Could Ubisoft not have done the same with Beyond Good and Evil? And since Ubisoft is in direct competition in most of the cities where it has studios with EA, which has a reputation for mistreating its staff and a lack of innovation, would this not also have benefitted their recruiting efforts?

Psychonauts is perhaps a more difficult story--Majesco didn't have the financial resources to deal with its failure. But in general, when you have lemons, why not make lemonade? Why not emphasize the critical success, and gain what you can from it, rather than retreating in shame?

Wouldn't we all--the industry and gamers alike--be better served by businesses which understand that, sure, the bottom line is the end game--but that there are multiple routes to the goal, and that sales alone are not the sole measure of a game's value?

Let us have "prestige games"--and let us have publishers who take pride in them.


61 Comments:

I've been trying to get funding for prestige titles for some time, ones that not only sport bold and edgy fictions but support them with non-trivial mechanical innovations. But I make my living producing casual games because theres funding to be had for that. I've been scouring alternative modes of funding, possible in the indie film financing community (whose interest in prestige games is fueling the funding process of Procedural Art's "The Party") but I think we're all hoping Manifesto gets its VC funding so that sort of cultural capital can beging to be generated and make profound waves in an otherwise flat topography.

By Blogger Patrick, at 5:37 PM  

Greg it has happened.

Sony and Ico (and Shadow of the Collosus).

And Team Ico is still making games. Plus there is the Katamari games.

And that's why unlike everyone else I don't hate Sony.

By Anonymous James, at 6:44 PM  

Indeed first party console game are 'prestige' games in the sense that they are not solely done for the direct profits, but for their ability to sell consoles. Indeed any game that is an exclusive could be said to be 'prestige'y.
Although one difference to the other industries is that these 'prestige' games are generally expected to make money. Only some of sony's offerings I would say are made without any expectation of large profits.
Hmm EA could prolly benefit quite a bit for this strategy, they have a rather bad rep with the 'hardcore' set.

By Anonymous Anonymous, at 6:52 PM  

I would presume that since one badly selling title can tank a whole studio (not necessarily a publisher, but the studio) is probably your likely reason.
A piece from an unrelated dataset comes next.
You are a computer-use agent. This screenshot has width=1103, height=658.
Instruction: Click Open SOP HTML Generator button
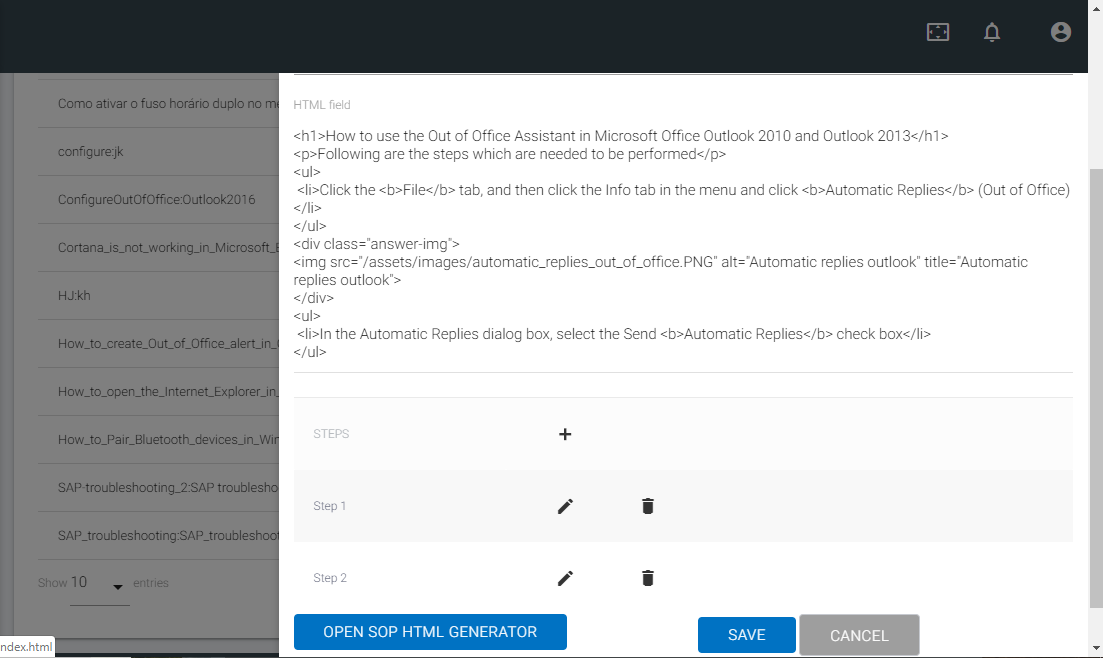[x=430, y=632]
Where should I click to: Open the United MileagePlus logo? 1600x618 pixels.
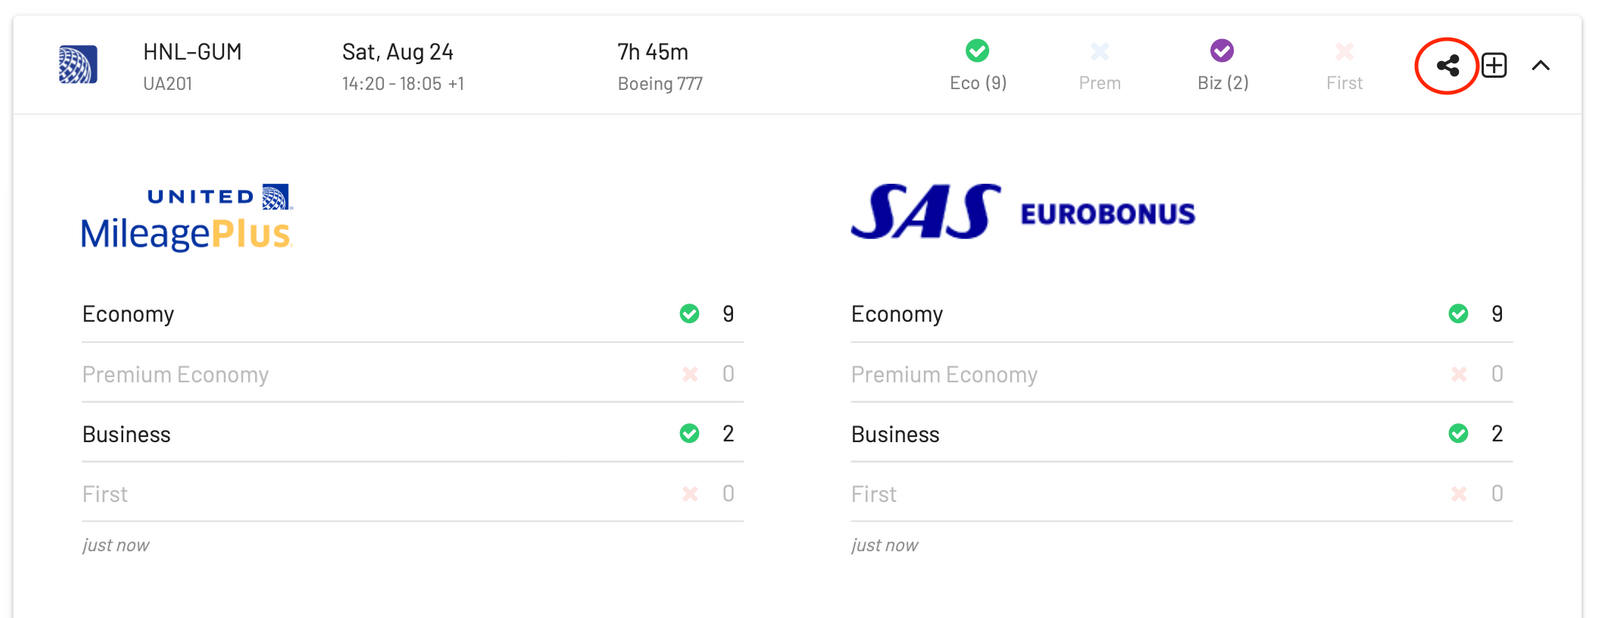click(186, 217)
Then, you just have to examine the funding contracts to understand why that occurs (of course, *you* know. You've talked about the problems in the funding model).

I think the majority of games that would qualify for "prestige" classification occur mainly in freeware and academia... the B-Movie and Student Film, respectively. Of course, for every thirty Bloodsoaked Ninja Cheerleader 5 and 22 Study of Myself Picking My Nose, there is a Sling Blade or a Manderlay (to pick two critically acclaimed movies that sure as hell weren't targetting the Bruce Willis/Mel Gibson, running away from a fireball, screaming "I'm too old for this shiiiiiiiii-" genre, at random).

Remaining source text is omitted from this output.